There are also a number of inconveniences. The port sticking out of my arm hurts a little all the time and has to be kept dry in the shower which makes for fun. I mentioned the feeding tube too. That still gives my guts an occasional twist so that I wince, but it's also a constant, unpleasant, presence. The feeding tube has to be redressed every day and washed through with clean water. At the moment I do that after I've showered. When my throat closes up, I will have to use that tube to eat. The method involves a squishy plastic bag loaded with some liquid-type mush which drips through the tube directly into my stomach. The feeding will take 45 minutes, and the tube will need to be cleaned and redressed after every feed. They also want me to push water through the tube twice a day. I reckon the feeding and dressing will take over three hours per day.

Combine that tube feeding with the ambulance. At the moment, an ambulance comes and collects me at 8 am every morning—a routine that has to be changed to get the blood sample done before a chemo session, and a routine that will have to be amended when the chemo is on the same day. Ringing the ambulance people is not one of my favourite tasks because it always gets complicated—an informal Spanish test. It takes me a while to get going in the morning as it is. When the time comes that I need to feed myself through the tube, I reckon I'm going to have to get up at 5 am every day to catch the ambulance, and it'll bring me home a bit before 2 pm. That's a lot of faff for a twenty-minute session.

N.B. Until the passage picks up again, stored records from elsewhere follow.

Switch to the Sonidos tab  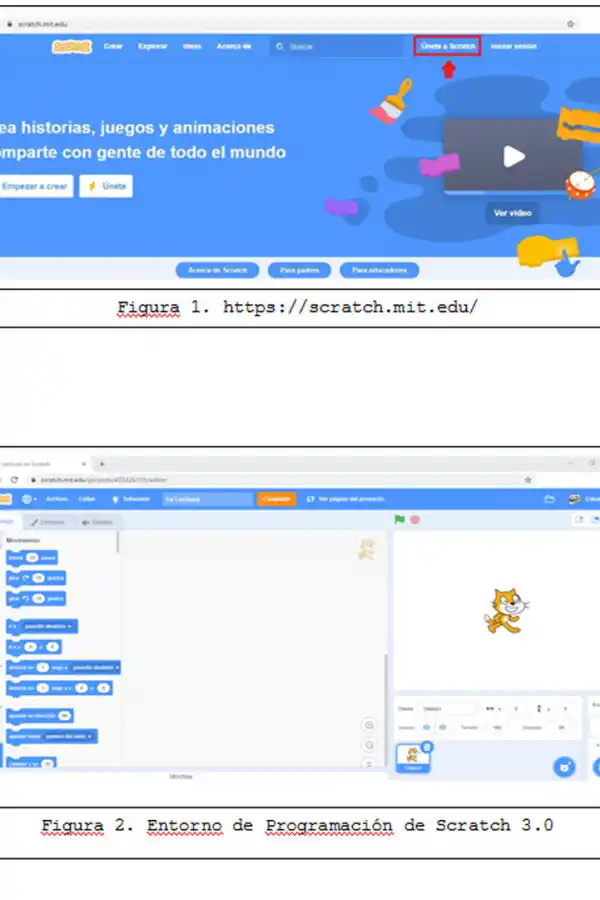tap(97, 522)
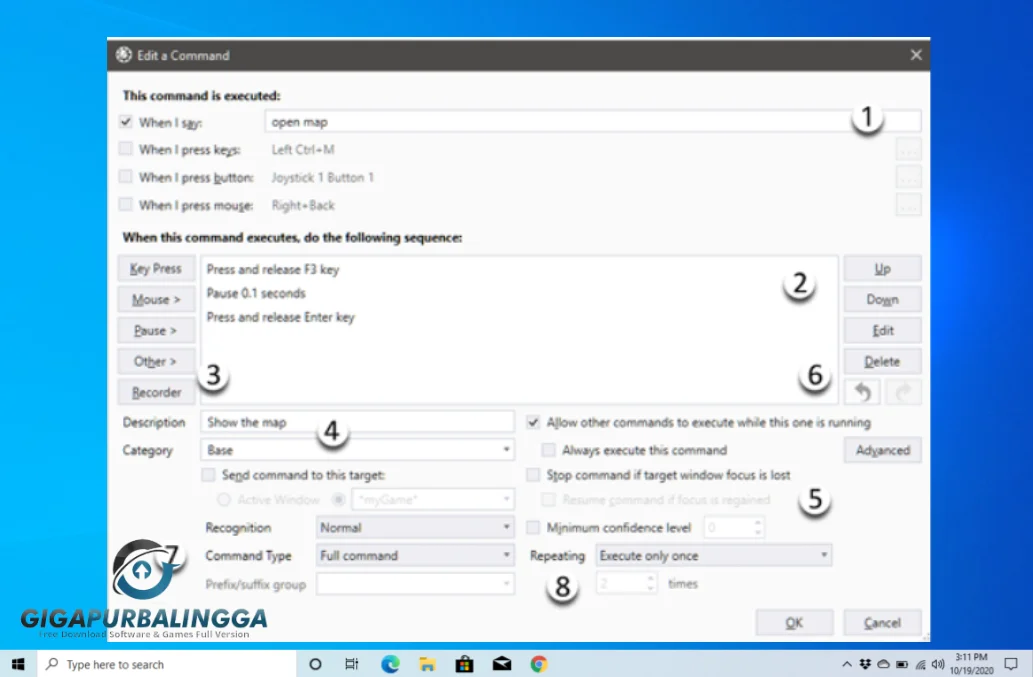The height and width of the screenshot is (677, 1033).
Task: Open the "Other >" actions menu
Action: [x=155, y=361]
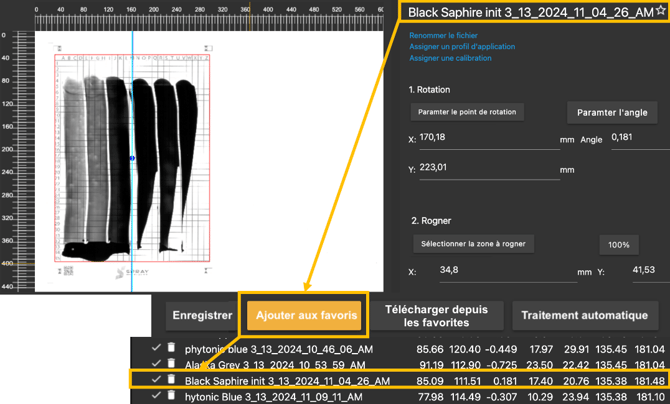Click trash icon for hytonic Blue row
This screenshot has width=670, height=404.
(171, 396)
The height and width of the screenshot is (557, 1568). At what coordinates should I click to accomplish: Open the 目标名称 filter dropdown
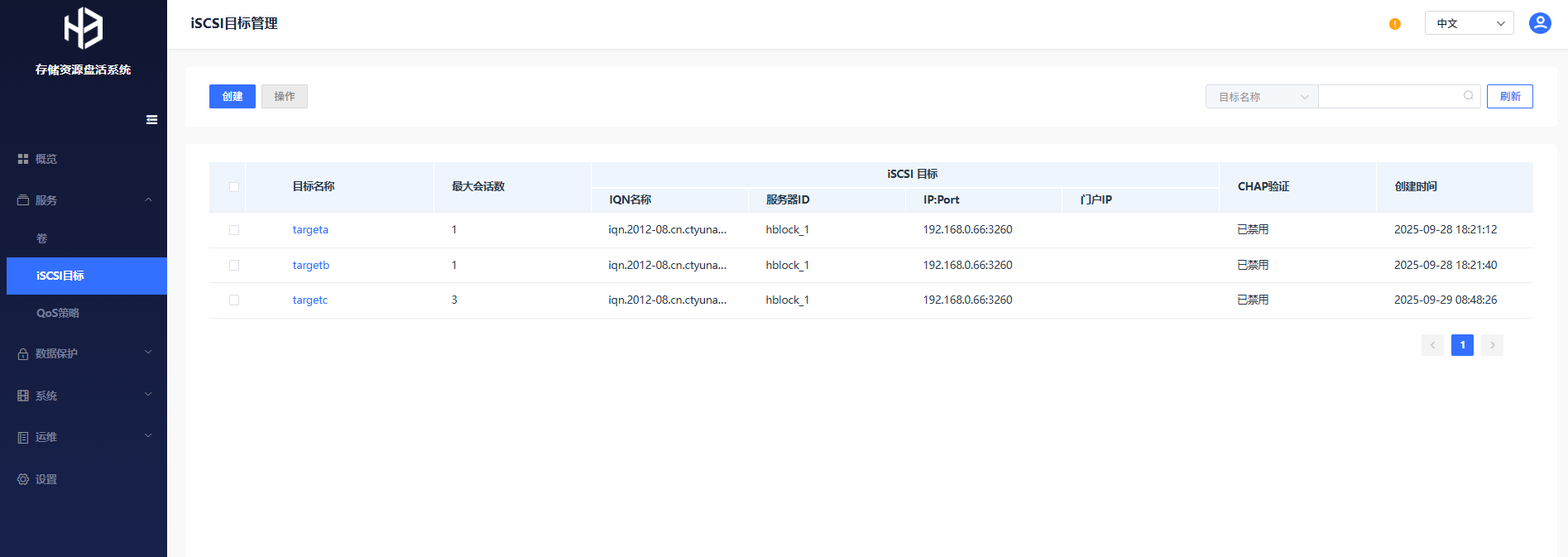(x=1261, y=97)
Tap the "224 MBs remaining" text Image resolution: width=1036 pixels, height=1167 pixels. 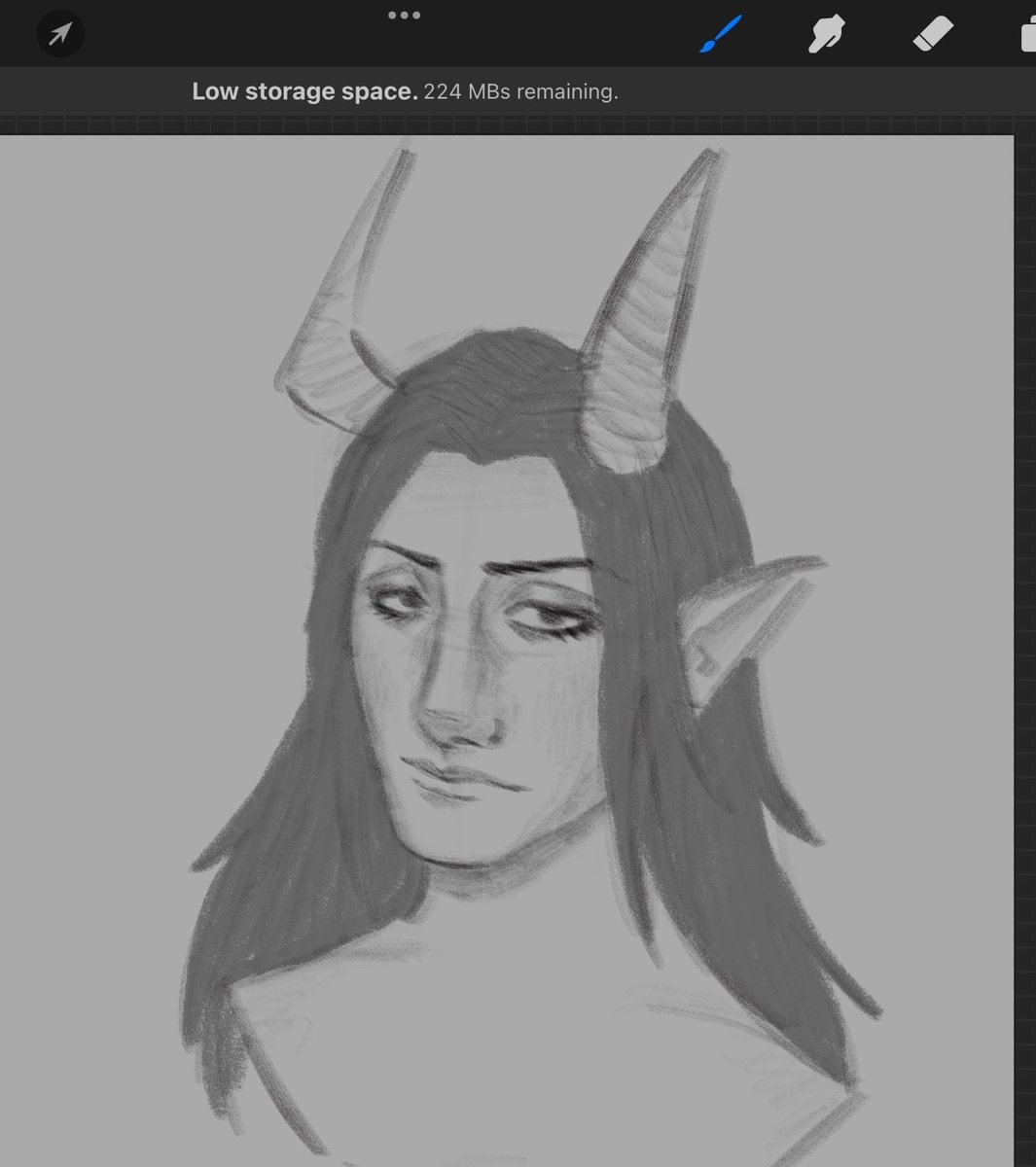click(522, 91)
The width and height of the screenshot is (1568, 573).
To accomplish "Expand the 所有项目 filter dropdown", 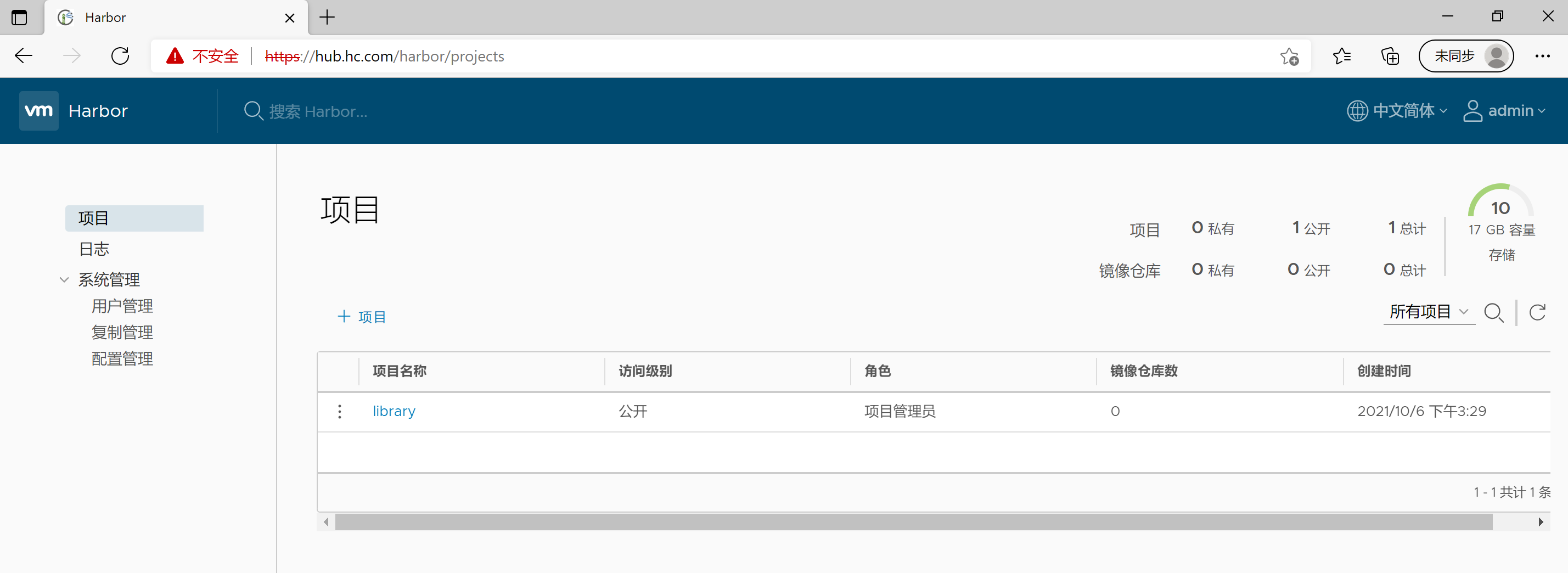I will click(1429, 312).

So, so far, nothing terrible has really happened. I felt very sorry for myself over the weekend after the first chemo, but I seem to have bucked up today. I suppose too that even if everything goes to plan, if the treatments work, it's not going to be all over in a few months. There'll be tests and check-ups and procedures to remove ports and tubes and so on for months, and probably years, to come.

I'm not going to have many other experiences to blog about for quite a while, but people do keep asking.